Have an xlarge instance in AWS running 9 Tomcats with heaps from 256M to 4G. With Ubuntu 10.04 the box sporadically hangs for a few hours with huge run queue (30-40), and nothing on CPU, then recovers. Was suspecting GC, but reproed both with and without CMS GC.
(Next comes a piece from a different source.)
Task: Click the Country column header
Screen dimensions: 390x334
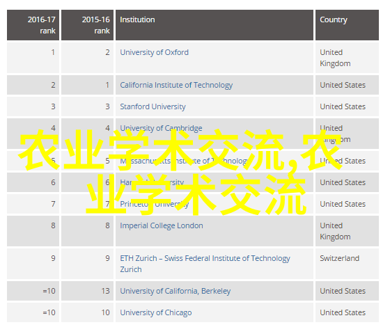Action: [x=347, y=25]
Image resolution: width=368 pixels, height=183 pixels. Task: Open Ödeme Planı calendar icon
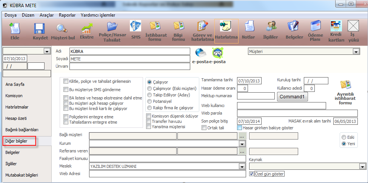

After upgrading to 10.10, machine goes into 100% wait in a couple of hours after start, again with no processes on CPU. Here is output from top:
top - 18:33:44 up 3:11, 2 users, load average: 26.99, 26.80, 25.82
Tasks: 126 total, 1 running, 125 sleeping, 0 stopped, 0 zombie
Cpu(s): 0.0%us, 0.0%sy, 0.0%ni, 0.0%id,100.0%wa, 0.0%hi, 0.0%si, 0.0%st
Mem: 15373736k total, 15174780k used, 198956k free, 51288k buffers
Swap: 0k total, 0k used, 0k free, 6208956k cached
PID USER PR NI VIRT RES SHR S %CPU %MEM TIME+ COMMAND
5910 tomcat6 20 0 746m 361m 9872 S 0 2.4 2:01.32 java
10147 tomcat6 20 0 919m 173m 9.8m S 0 1.2 0:22.60 java
12328 ubuntu 20 0 19276 1320 968 R 0 0.0 0:01.41 top
1 root 20 0 23864 2012 1300 S 0 0.0 0:00.38 init
2 root 20 0 0 0 0 S 0 0.0 0:00.00 kthreadd
...
Nothing useful in GC log (on larger instances, with MarkSweep, major GC occurs every 5 min and takes ~4s, incremental is completing in .1 - .2s, plenty of free memory in all generations).
Here is dstat output:
----total-cpu-usage---- -dsk/total- -net/total- ---paging-- ---system--
usr sys idl wai hiq siq| read writ| recv send| in out | int csw
5 1 51 43 0 0| 63k 512k| 0 0 | 0 0 | 435 401
0 0 0 100 0 0| 0 0 | 52B 834B| 0 0 | 185 315
0 0 0 100 0 0| 0 0 |4997B 14k| 0 0 | 247 360
0 0 0 100 0 0| 0 0 | 52B 354B| 0 0 | 146 318
0 0 0 100 0 0| 0 0 | 52B 354B| 0 0 | 149 314
0 0 0 100 0 0| 0 0 | 52B 354B| 0 0 | 145 318
0 0 0 100 0 0| 0 0 |4997B 14k| 0 0 | 227 345
0 0 0 100 0 0| 0 0 | 52B 354B| 0 0 | 158 325
0 0 0 100 0 0| 0 0 | 52B 354B| 0 0 | 160 306
0 0 0 100 0 0| 0 0 | 52B 354B| 0 0 | 148 319
0 0 0 100 0 0| 0 0 |4619B 14k| 0 0 | 224 353
At the time when wait started going through the roof, it was at the end of downloading/parsing a bunch of large files from s3 and writing them locally to disk (instance store). Thread dump (on jconsole, can't kill -3 on the box - hangs), shows single thread blocked at writing to disk.
I am lost. Which rock to turn next? What may be going on here?